Die Pläne liegen bereits in der Schublade der städtischen Bauingenieurin Jeanette Vrijaldenhoven-Schmitz. Sie sehen auf beiden Seiten der Unterführung jeweils rund 60 Meter lange Rampen vor, die sich serpentinenartig in den Tunnel schlängeln. "Auf diese Weise erreichen wir auf einem sehr beengten Raum ein leichtes Gefälle, so dass auch Rollstuhl- und Fahrradfahrer die Unterführung bequem nutzen können", erklärt die Fachfrau.

Die überdachten Treppen sollen abgerissen und durch neue ersetzt werden. "Wir werden sie so anordnen, dass die Unterführung künftig besser einsehbar und deutlich heller wird", berichtet Werner Hoffmann.
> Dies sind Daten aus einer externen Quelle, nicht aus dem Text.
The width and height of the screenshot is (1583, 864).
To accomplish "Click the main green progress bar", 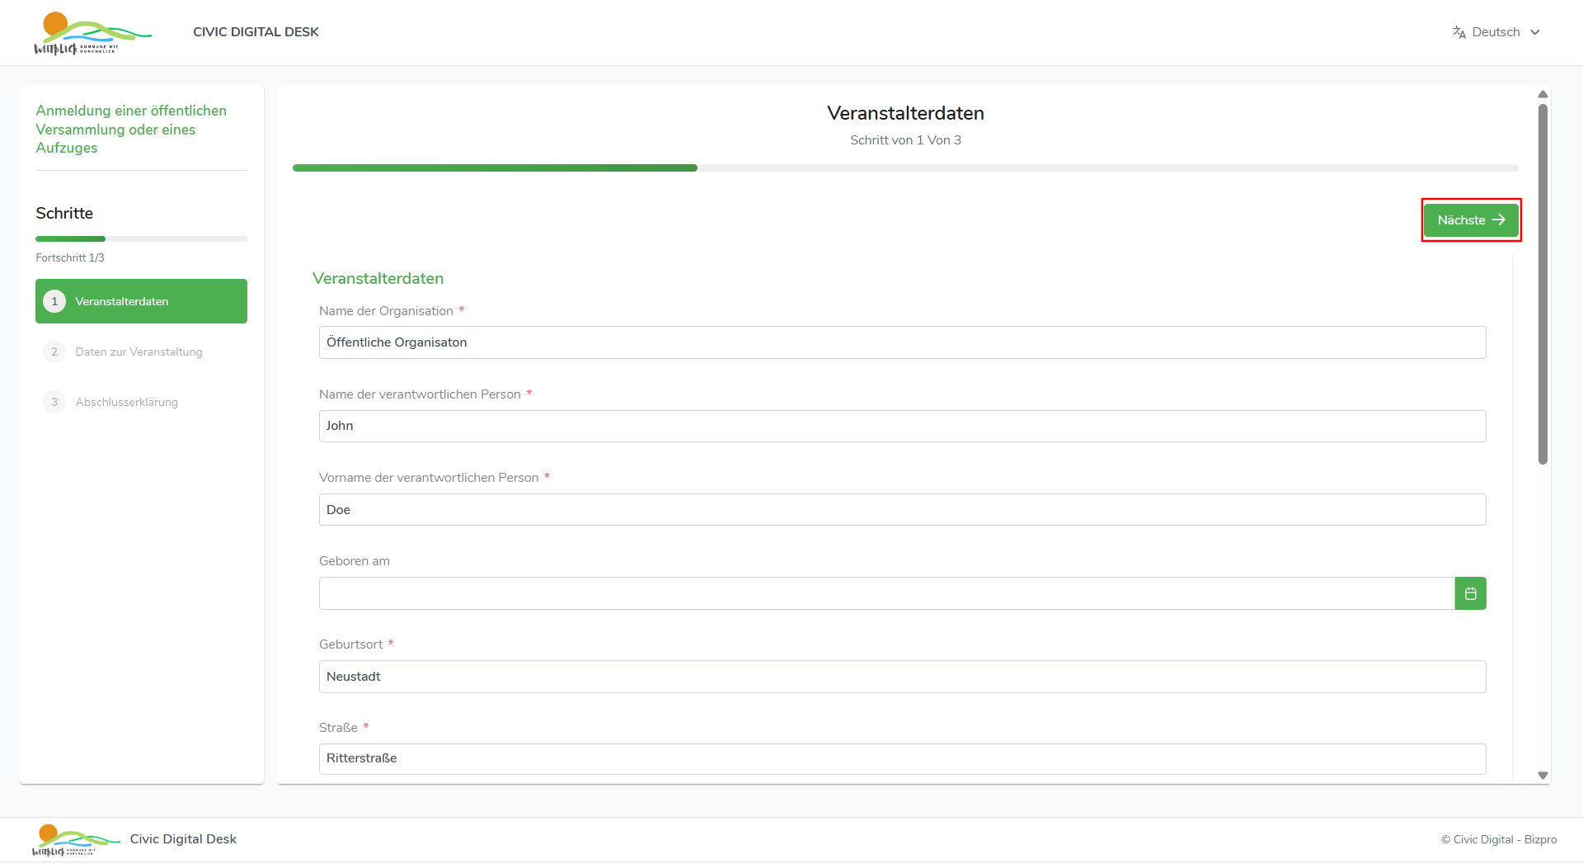I will (495, 168).
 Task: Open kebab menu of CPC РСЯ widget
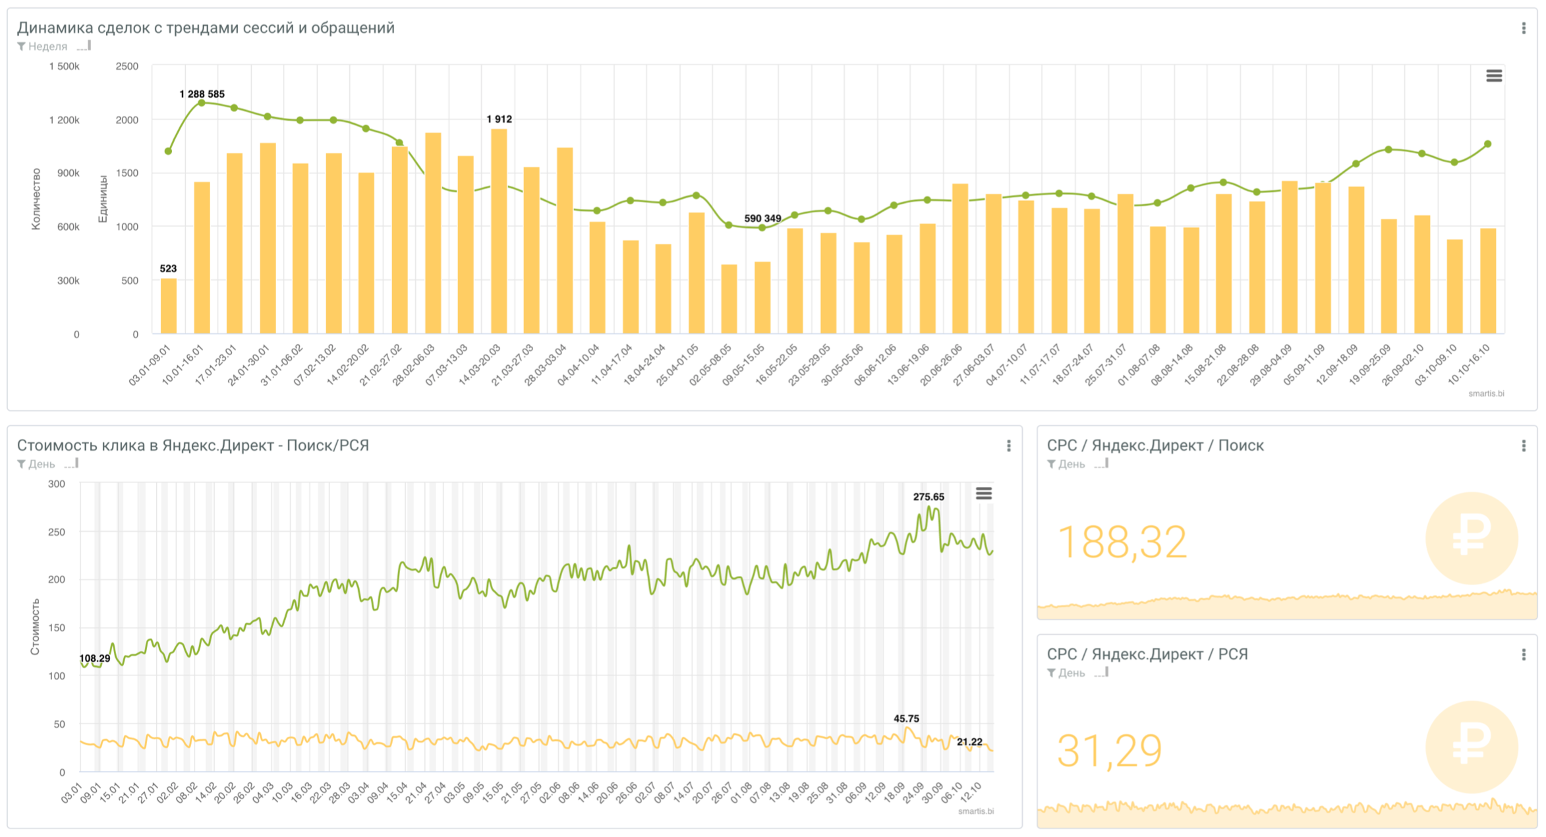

Auch im Inneren des Tunnels soll sich etwas ändern: Die Fliesen werden entfernt, die Wände sollen zum Teil mit Keramikplatten verkleidet werden. Und: "Mit einer neuen Beleuchtung wird die Sicherheit auch in der dunklen Jahreszeit gewährleistet", verspricht Jeanette Vrijaldenhoven-Schmitz.

"Gerade weil die Eisenbahnunterführung von außen nicht einsehbar ist, wird sie von ängstlichen und älteren Menschen gemieden", sagt der Planungsdezernent: "Manche nehmen vor allem in der Dunkelheit den Umweg über die Neuenhausener Straße in Kauf — das muss nicht sein."
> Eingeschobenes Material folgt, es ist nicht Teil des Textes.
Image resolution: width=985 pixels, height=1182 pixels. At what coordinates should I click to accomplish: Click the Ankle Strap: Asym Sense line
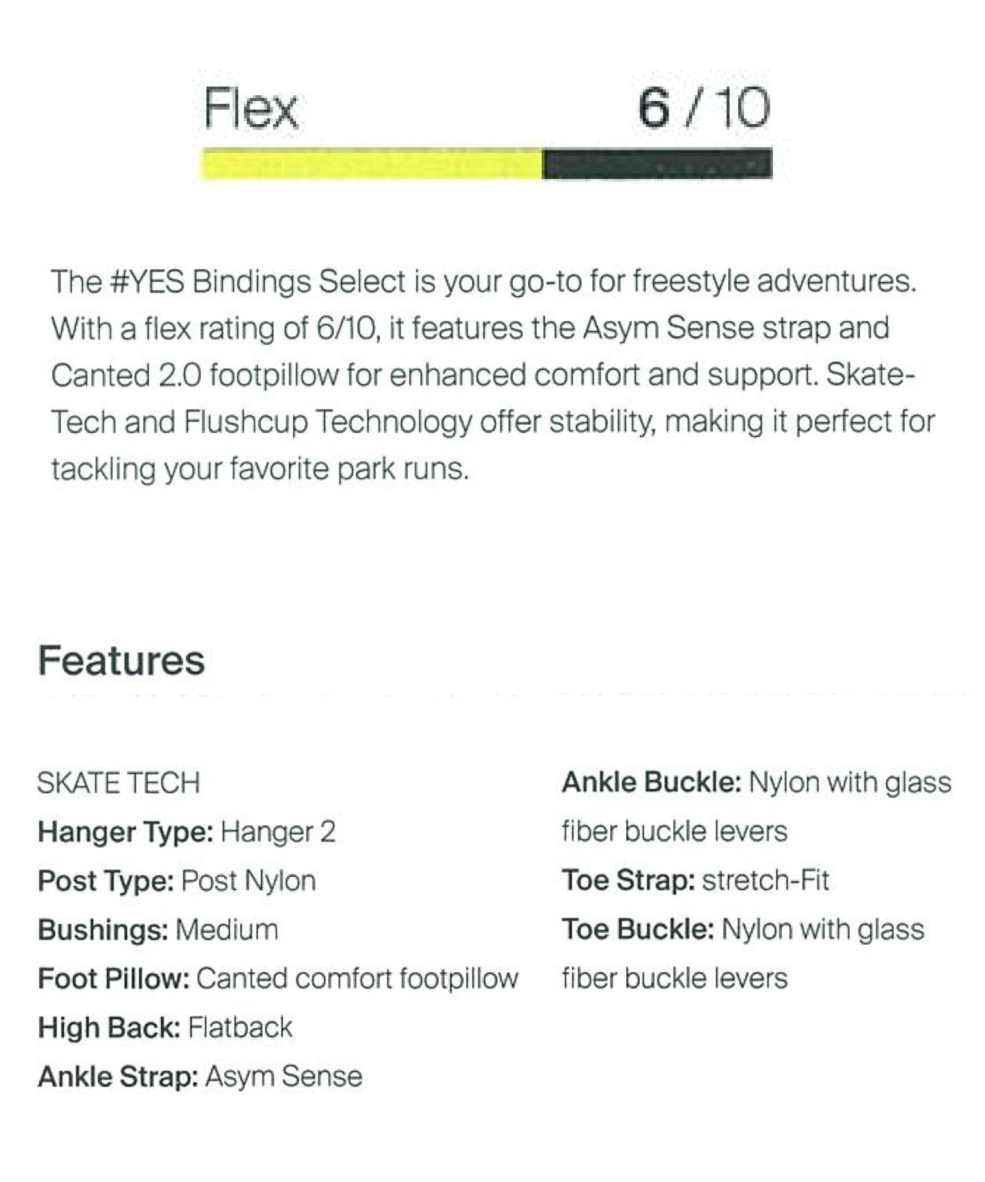coord(200,1077)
Wann mit dem 1,15 Millionen Euro teuren Umbau begonnen wird, steht noch nicht fest. "Uns wurde in Aussicht gestellt, dass der Bewilligungsbescheid für die Fördergelder noch in diesem Jahr im Rathaus eintreffen wird", betont Werner Hoffmann. Mit dem Bau soll dann so schnell wie möglich begonnen werden.